After the early summer missions to down town Hanoi, we fell into working with the Nail Forward Air Controllers, or FACs in interdiction along the Ho Chi Min trail. The FACs would find targets for the fighters and talk us into the area and on to the target. Their view of the world from an OV-1 Birddog at 1500 feet was much different than ours at 10,000 feet. I had been taking a lot of 16mm movie film from my aircraft during bombing runs of my leader’s bomb impacts that keenly illustrated the view of the world from a 500-knot, 30-degree dive at 5000 feet. Karl arranged for us to take one of our 4 day R and Rs and go up to the Birdogs’ base, Nakhom Phenom with a huge 16mm projector and my combat films. We briefed and we talked and finally we were invited to climb into the empty back seat of their Birddogs and go on a mission. We flew four over North Vietnam. Although these did not count for our 100 missions in an F-105, it does say Karl had more than 198 missions. We had an M- 16 with a big clip including tracer rounds with us in the back seat. My FAC found some 55-gallon drums under a tree and from 500-foot altitude I unsuccessfully fired out. We traded places and observed Karl’s FAC go from a nice tight circle around the drums to a flight resembling a butterfly with the hiccups. In the debrief we learned that the FAC was maintaining a great “turn about a point” and hearing a lot of “ra-ta-ta-ta-tat,” only to look into the rear cockpit and see Karl vigorously attempting to clear a gun jam. Realizing that the fire he was hearing was coming from the ground, it was time to get out of Dodge. For a ride back to Korat, we convinced the commander and two of his FACs that they needed to fly down to Korat in their airplanes and talk to our squadron pilots about their 60 mph, 1500-foot view of the Ho Chi Min Trail. The thud made the NKP to Korat trip in 15 minutes, our free ride home took 1.5 hours with a 16mm projector in my lap.

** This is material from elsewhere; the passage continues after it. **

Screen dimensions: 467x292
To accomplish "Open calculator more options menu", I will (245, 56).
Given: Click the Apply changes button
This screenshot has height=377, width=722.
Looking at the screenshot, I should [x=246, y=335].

I keep coming back to Karl’s ability to successfully think out side the box and develop successful projects, tactics and activities. Technology had finally caught up in the battle with the SA-2s and their radars. We were getting jamming pods to interfere with their radar tracking. But what was the best way to employ them? Karl worked with the contractors that came to Korat with the pods and learned their capabilities and limitations. With this he and the other squadrons’ tactics teams developed some proposed flight pod formations at 15,000 feet and he sold their ideas to the Wing Deputy for Operations Scrappy Johnson. Slowly they began flying four ship formations into the targets around Hanoi at 15,000 feet with the pods and got no missile firings. Eventually the formations grew to four or five flights of four aircraft attacking the targets from high altitude immune to the SA-2 missile. I understand Karl got to lead one of these missions early in the process to confirm the validity of the tactics he developed. The wing was required to tell 7th Air Force in Saigon the name of the mission commander. Scrappy Johnson had to validate for them that Lieutenant Richter was the mission commander, not Lieutenant Colonel Richter.

There are a lot more stories I might share, but you all understand that Karl used his time at the academy to learn how to be the best lieutenant in the Air Force, and he did it.

I challenge you to do the same. The Richter Class, for Karl Wendell Richter, I salute you.